In the electricity market, the type of customer class is the predefined electricity usage contract. Therefore, The customer class is usually identified at the beginning of the contract and it is difficult to be updated once it has been determined. The load consumption pattern of a customer is represented with the customer class (contract type)-specific load profiles (e.g., hourly load profiles). Electricity consumers with the same customer class type show similar load consumption patterns. In reality, the type of customer class may change due to several reasons, for example, an addition of new devices, or the customers’ abnormal behavior that they do not correspond to the predefined customer class types. That means actual consumption patterns of a customer is changed. The automatic meter-reading (AMR) system is used to measure the customers’ electricity consumption in real time and there are several studies based on actual electricity consumption data [1,2,3]. If we have the information about the real consumption pattern of a customer, then we can judge if the customer class is changed or not according to the consumption behavior of customers. One of the effective approaches is to apply classification method on electricity consumption data.

1.1. Customer Classification

Normally, electricity consumption data are used in load profiling and customer classification. There are studies about data mining based customer classification [1,4,5,6,7,8,9,10,11,12,13]. We can see that the most often used approach is to directly apply the classification method on the raw electricity consumption data.
The actual electricity consumption of customers is measured per several minutes (e.g., 15 min) or hourly. If the data is the daily use of the customer and it is measured per 15 min, then the number of dimensions is 96. If the data is the weekly data, then there are 672 features (dimensions). In the view of data mining, handling such a large number of dimensions is time-consuming and has a big chance to decrease customer classification performance. Therefore, the dimensionality reduction method is necessary for saving the computational cost and guarantee for the performance.
For the purpose of dimensionality reduction, there are several solutions like field indices extraction [14,15,16,17,18,19,20], harmonic analysis (discrete Fourier transform) [21,22], and principal component analysis [23]. These solutions are often used on hourly consumption diagrams.
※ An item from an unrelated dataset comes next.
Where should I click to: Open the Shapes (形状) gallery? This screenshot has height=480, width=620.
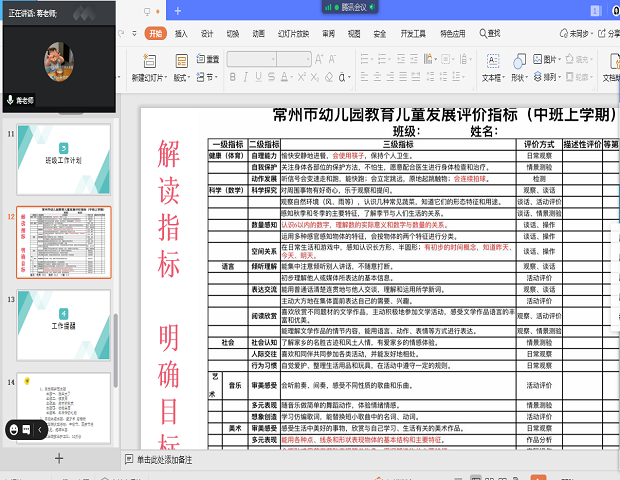pos(518,62)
1.2. Field Indices Extraction

Feature extraction is a very useful approach to dimensionality reduction. Field indices extraction is the application of a feature extraction technique in electricity customer classification. There are two types of indices: priori indices and field indices. Priori indices are contractual information, for example, power usage type and economic activity type. Most of the time, priori indices are hard to use to represent the customer’s actual consumption behaviors.
Field indices are directly extracted from actual consumption patterns [14,15,16,17,18,19,20]. The field indices definition is based on the descriptive statistical analysis of the particular interval (section) in actual consumption patterns. For example, P m i n is the minimum power demand of the weekend; P a v is the average power demand of the weekend. Then, we can get a field index P m i n / P a v according to P m i n and P a v of weekend.
It has been proved that field indices have a positive effect on customer classification. However, the definition of the field indices is varying in different studies and countries. Most of them look like they are artificially defined. Piao et al. [20] have proposed a method to explain how to define the field indices according to given data. However, it still needs time to train the parameters to achieve an appropriate result.

1.3. Data Transformation

Data transformation is the application of a deterministic mathematical function to each point in a data set. Each data point p is replaced with the transformed value tp = f(p), where f is a function. Transforms are usually applied so that the data can be easier to visualize. Some studies have applied transformation functions to electricity consumption data like harmonic analysis (discrete Fourier transform) [21,22], principal component analysis [23].
Harmonic analysis extracts a series of indices from the frequency domain of the load profiles. The frequency domain of the electrical profile is computed by using the discrete Fourier transform (DFT). The DFT transforms a sequence of N complex numbers x n : = x 0 , x 1 , , x N 1 into another sequence of complex numbers, X k : = X 0 , X 1 , , X N 1 , it is stated as:
X k = n = 0 N 1 x n · e i 2 π N k n .
If applying the DFT on the electricity consumption data, the data will be transformed into the frequency based format.
The principal component analysis will map the original variables into a new space of uncorrelated variables, and not all new variables are kept. Consider a data matrix X with column-wise zero empirical means, the first weight vector w 1 can be calculated as:
w 1 = a r g m a x i b ( X i · w T ) 2 , w = 1 .
The k-th component can be calculated by subtracting the first k 1 principal component from X:
X ^ k = X s = 1 k 1 X w s w s T
The use of such transformation will cause the loss of the original information of the consumption patterns like the geometrical shape information of the consumption pattern.
In our study, we propose a symmetrical uncertainty based feature subset generation and ensemble learning method for the electricity customer classification. Remain paper is organized as follows: Section 2 describes the details of the proposed method; Section 3 shows the experimental results and the conclusion is given in Section 4.

2. Proposed Method

Dimensionality reduction techniques were used to reduce the number of features under consideration. In data mining, dimensionality reduction was done by using feature selection methods. The feature selection method was used to detect a subset of the features (also called variable, attributes or dimensions). There were three types: one is the filter type method, the feature selection is independent of the model. The selection was done by considering some measurements, for example, the correlation between the feature and the target class (e.g., information gain, gain ratio); and wrapper type methods, the subset selection took place based on the learning algorithm used to train the model, and embedded types tried to perform the feature selection as a part of the learning method. The learning method had its own built-in feature selection methods (e.g., decision tree).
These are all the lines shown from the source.